Il ne faut pas traiter la Chine comme un adversaire, selon Stephen McNeil

HALIFAX — Le premier ministre de la Nouvelle-Écosse a dit croire qu’il était plus judicieux de développer des liens économiques et culturels avec la Chine plutôt que de traiter le pays comme un adversaire.

Stephen McNeil est récemment revenu de son huitième voyage en Chine depuis 2013 et a été questionné jeudi sur les propos tenus la semaine dernière par Peter Van Praagh, président du Forum sur la sécurité internationale de Halifax, qui a décrit la superpuissance asiatique comme un adversaire et un concurrent stratégique.
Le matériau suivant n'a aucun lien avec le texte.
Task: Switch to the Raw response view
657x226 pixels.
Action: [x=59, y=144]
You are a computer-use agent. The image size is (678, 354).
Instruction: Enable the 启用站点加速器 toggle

M. Van Praagh a déclaré que la Chine ne partageait pas la même vision du monde que des pays comme le Canada et les États-Unis, et s’est demandé ce que ces pays étaient prêts à renier en termes de valeurs afin de faire des affaires en Chine.
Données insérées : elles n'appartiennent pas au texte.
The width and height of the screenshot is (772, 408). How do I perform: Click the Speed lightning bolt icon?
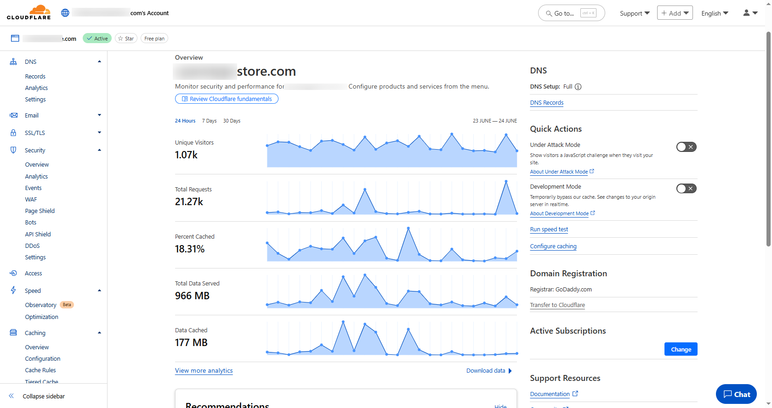click(x=13, y=291)
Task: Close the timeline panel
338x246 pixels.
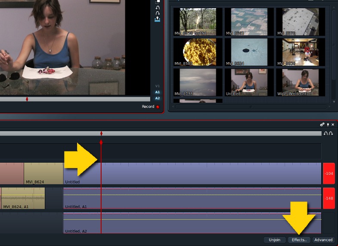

Mais M. McNeil dit ne pas croire qu’isoler des pays qui ne sont pas des démocraties permettra d’insuffler des changements.

Il dit soutenir l’approche du gouvernement fédéral en Chine, notant qu’il a fait partie d’une délégation ayant fait part de ses préoccupations concernant le maintien en détention des Canadiens Michael Kovrig et Michael Spavor lors de sa récente visite.
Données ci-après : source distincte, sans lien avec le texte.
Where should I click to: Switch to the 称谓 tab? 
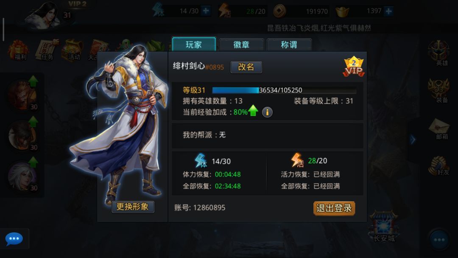click(289, 45)
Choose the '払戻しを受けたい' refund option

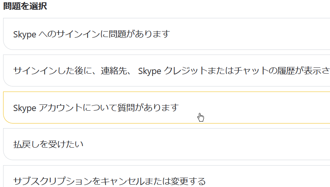(167, 144)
La semaine dernière, le ministre de la Défense nationale, Harjit Sajjan, a affirmé que les relations bilatérales avec la Chine étaient marquées par des défis de taille, mais qu’il y avait une coopération en ce qui concerne les aspects du commerce. Il a ajouté que les deux pays devaient travailler ensemble pour trouver des solutions.

Les relations sino-canadiennes sont en grande partie restées tendues depuis la détention de MM. Kovrig et Spavor en décembre dernier, en représailles apparentes de l’arrestation de la directrice financière de Huawei, Meng Wanzhou, à Vancouver à la suite d’une demande d’extradition émanant des États-Unis.